|This PCORI Funding Announcement will open on Tuesday, May 4, 2021, with more information about the funding opportunity.|
Notice of Upcoming PCORI Funding Announcement
The Patient-Centered Outcomes Research Institute (PCORI) plans to release a Targeted PCORI Funding Announcement (tPFA) on May 4, 2021, seeking to fund randomized controlled trials (RCTs) and/or observational studies that focus on comparative effectiveness of interventions targeting mental health conditions in individuals with intellectual and developmental disabilities (IDD). This tPFA preannouncement is provided to allow potential applicants additional time to identify collaborators; obtain stakeholder input on potential studies; and develop responsive, high-quality proposals.

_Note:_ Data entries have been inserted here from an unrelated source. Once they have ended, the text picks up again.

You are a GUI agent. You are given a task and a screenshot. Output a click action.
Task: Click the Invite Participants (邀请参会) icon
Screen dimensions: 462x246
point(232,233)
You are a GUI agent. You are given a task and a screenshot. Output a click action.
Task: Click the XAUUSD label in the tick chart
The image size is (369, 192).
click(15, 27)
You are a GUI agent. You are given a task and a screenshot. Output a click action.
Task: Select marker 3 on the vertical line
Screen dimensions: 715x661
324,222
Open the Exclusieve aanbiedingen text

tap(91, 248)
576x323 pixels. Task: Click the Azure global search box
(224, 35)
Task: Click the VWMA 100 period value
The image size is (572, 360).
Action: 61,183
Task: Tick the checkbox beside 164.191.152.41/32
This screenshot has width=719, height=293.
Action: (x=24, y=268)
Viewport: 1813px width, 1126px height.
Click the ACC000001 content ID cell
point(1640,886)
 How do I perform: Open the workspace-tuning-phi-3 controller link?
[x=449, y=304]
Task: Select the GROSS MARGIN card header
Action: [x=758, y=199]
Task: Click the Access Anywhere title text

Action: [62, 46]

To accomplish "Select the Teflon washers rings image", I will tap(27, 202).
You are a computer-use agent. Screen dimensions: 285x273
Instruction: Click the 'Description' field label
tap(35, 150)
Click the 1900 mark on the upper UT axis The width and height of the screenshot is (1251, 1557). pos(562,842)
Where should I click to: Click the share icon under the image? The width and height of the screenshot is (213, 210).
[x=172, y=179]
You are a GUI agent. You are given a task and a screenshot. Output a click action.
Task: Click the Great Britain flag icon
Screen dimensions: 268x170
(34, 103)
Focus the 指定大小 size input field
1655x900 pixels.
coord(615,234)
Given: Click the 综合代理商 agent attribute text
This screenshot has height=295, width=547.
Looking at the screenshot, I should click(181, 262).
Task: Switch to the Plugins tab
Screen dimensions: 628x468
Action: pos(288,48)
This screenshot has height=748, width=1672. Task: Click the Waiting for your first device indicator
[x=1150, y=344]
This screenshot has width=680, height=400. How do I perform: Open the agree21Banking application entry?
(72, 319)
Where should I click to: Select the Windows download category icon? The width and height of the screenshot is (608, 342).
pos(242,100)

PCORI’s 2019 reauthorizing legislation specifies IDD as a research priority. There are approximately 7–8 million people in the United States with IDD, representing about 3 percent of the population. While people with IDD often have co-occurring conditions, mental health conditions in particular are common, with prevalence estimates ranging from 37 percent to 55 percent in those with IDD and up to 65 percent in adolescents with IDD. There is a high degree of heterogeneity for symptom presentation and unique sets of needs across the lifespan for those with IDD and co-occurring mental health concerns, and these factors contribute to care complexity. Broad evidence gaps exist around mental health treatment in individuals with IDD, and stakeholders have identified more research on interventions for those with both IDD and mental health conditions as a priority.
PCORI’s tPFA will solicit applications that respond to the following question:
What is the comparative effectiveness of evidence-based approaches (e.g., specific pharmacologic and behavioral interventions) that address mental health conditions in individuals with IDD?
Proposed studies should compare the effectiveness of pharmacological, behavioral, other nonpharmacological or combination interventions administered via appropriate delivery modalities (e.g., telehealth, family-based, group or individual). Comparison of different healthcare delivery models for this population is also acceptable. Interventions must be evidence-based and/or in widespread use and reproducible. Standard interventions with established efficacy (e.g., cognitive behavioral therapy vs. selective serotonin reuptake inhibitors for depression), those that target relevant psychological domains (e.g., dialectical behavior therapy or acceptance and commitment therapy targeting emotion dysregulation), or mental health interventions developed or adapted for those with IDD may be acceptable.
PCORI is interested in studies focused on pediatric, transitional age, and adult individuals with mild to moderate IDD-related impairment, as well as those with more severe impairment due to IDDs. Underrepresented groups and other underserved populations (e.g., individuals in rural settings) are of particular interest.
Applicants should consider the following outcomes: symptom severity, functional impairment, quality of life, adverse events, health resource utilization, and relevant caregiver outcomes. Measures validated in the IDD population of interest are preferred, but alternative measures may also be acceptable if accompanied by a strong rationale for their use. Length of follow-up should be determined based on appropriateness for the intervention/design.